We’ll let you go home. Do you have somewhere to stay? Good to hear.

Bring him by my office in the morning for another check. If he’s better, you can go back to Lesotho.

He took a minute to ask about the condition of the medical profession in the States. Many of his colleagues were there now, and in Canada, Australia, and the UK.

He nodded affirmingly as I went over some of the good and the bad. We’re having our troubles here, too, he said. Things aren’t as they used to be.

He told me about all he and his colleagues, the ones still in Bloemfontein, do in their daily work – lecturing at the medical school, taking turns covering as attending on the extensive public services in town, keeping up their private practices.

Its getting tougher each year to do, he said. There are more and more changes being imposed, new policies, concerns over the quality of education new physicians are receiving.

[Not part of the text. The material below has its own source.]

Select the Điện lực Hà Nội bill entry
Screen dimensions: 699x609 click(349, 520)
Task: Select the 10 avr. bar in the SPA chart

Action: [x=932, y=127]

Then he smiled – what can we do? He stood up to leave. The nurse brought Sebastian’s clothes and wished us good night.

What about a bill?

Nobody had asked me for anything. There had been no papers to fill-out, no forms to sign, no impression of one or more credit cards taken. I’d just used a room at the casualty department, and an hour of a nurse’s and doctor’s time. It was nearly 9PM.
No worries, he told me. You’re coming by the office tomorrow. You can settle up then.

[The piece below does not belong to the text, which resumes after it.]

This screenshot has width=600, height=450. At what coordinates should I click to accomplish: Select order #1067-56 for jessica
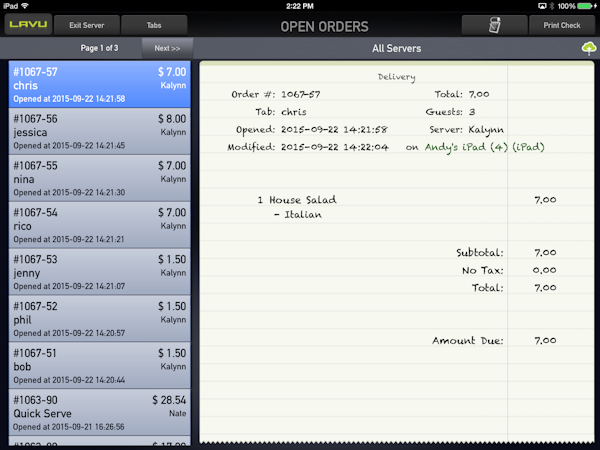tap(99, 132)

By this time, in the States, I would have forfeited every last piece of my personal identifying information, and at least a couple of forms of payment. Whatever “co-pay” I would have owed on my insurance would have been collected prior to seeing the doctor, and not necessarily politely.

And if I had no insurance, I wonder if I would have gotten anywhere near this far. Quite frankly, most of my countrymen in such straits don’t.

The nurse smiled, then went back to work. And the doctor, finally, headed home.

I dressed Sebastian quietly, somewhat embarrassed. Happy he was fine, but more than a wee bit melancholy.

As we rush into the future, our medical systems and culture increasingly distancing patient and physician, with all we feel we’re gaining with standardization and quality assurance, reams and reams of rules and regulations, mountains of paperwork, and dictates for seemingly everything – with all we think we’re gaining, how much, indeed, have we lost?

When was the last time I’d seen a patient examined before their method of payment?

When was the last time I, personally, had so cheerfully and thoroughly evaluated a patient, without regard to time, much less agreed to meet at 8 o’clock after a long day?

How many of my colleagues back home would have seen Sebastian like this, on a handshake promise of being paid? How many times had I done something similar?

And never mind how would lost travelers, particularly foreigners like us, be treated back home? Our reputation for friendliness and open arms – pride of our schoolteachers when we were kids – seems just another distant childhood memory.

Alas, we left the hospital and returned to our room. In the morning, after checking-in with the doctor, we went to the airport to catch a flight to Johannesburg.
Mommy was coming home!


Epilogue

Sebastian and I became rugby fans, and even now, back in the States, still are. We root over the internet for the Free State Cheetahs, and, I must disclose, even snuck into a British bar here in Houston (the only place we could find the game on) to watch the World Cup Final recently.

Sitting quietly in the back, trying hard to keep our celebration unnoticed, I raised a beer, and he a chocolate milk, technically to the Springboks, but, really, to the doctor who became my son’s pediatrician, and nursed him through a more serious hospitalization a few months later.

To the people of Bloemfontein who took care of us when we were in need.

To hospitality and gentle manners.

And to a way of taking care of patients that lives on, having found a way, for the moment, of eluding extinction.